At the time I think I was “signing adoption papers”. It didn’t feel like terminating something. It felt like I was relinquishing, so that she could start being cared for properly, by people more worthy of her. Relinquishing is a fancy word for giving up. Somehow “giving up” your child for adoption sounds to others that your child is a “gift”, as though the person is a possession, which is an unconscionable notion in our modern society. My personal experience of “giving up” was losing, quitting, resigning, abandoning all hope for myself — without extending that hopelessness to my child. I held hope that she would be loved, cherished and cared for the way I had been convinced I was incapable of.

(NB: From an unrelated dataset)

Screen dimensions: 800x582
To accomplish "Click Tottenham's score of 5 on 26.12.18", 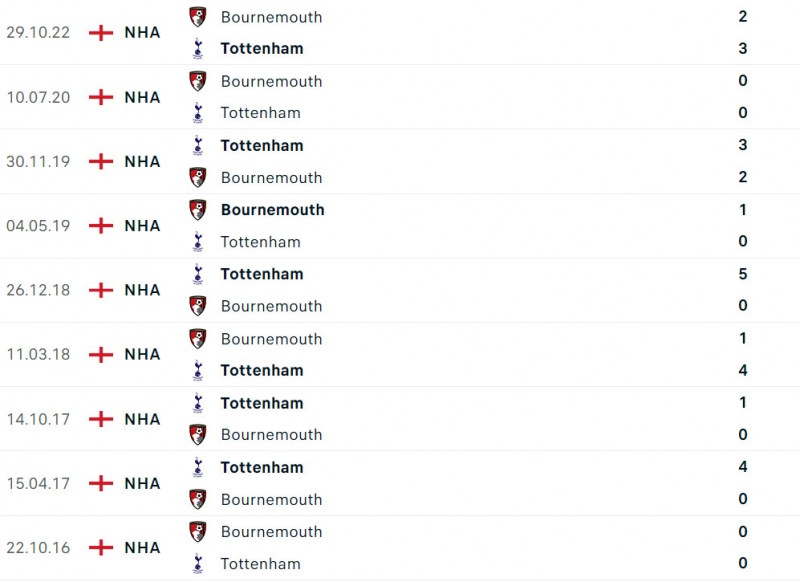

The way I described it at first was that I “didn’t get to keep my baby”. She was “adopted”. She went out into the big big world that I was not to be a part of, where capable, successful people lived.
I tried experimenting with terms – “gave her up for adoption” sounds like I put her on an auction block. Too crude. “Placed her for adoption” sounds like placing a book on a shelf as if it was a casual tidying up. After I started blogging I tried “lost her to adoption”, which makes me the victim.
The word that fits for me right now is “sacrificed”. I tried that word out years ago with Joy. When she responded that she was the one that was sacrificed, it felt quite brutal. And yet that still feels like what happened. She was the victim, sacrificed to the gods of opinion. The flesh of my flesh, sacrificed.
It gets rationalized by the worthlessness of the mother. I turned away from the world that declared me lacking. And now I’m coming back, because there’s really no other world. We’re all in this together, where sacrificing one’s children to “superior beings” is a huge step above infanticide. But it’s still inhumane!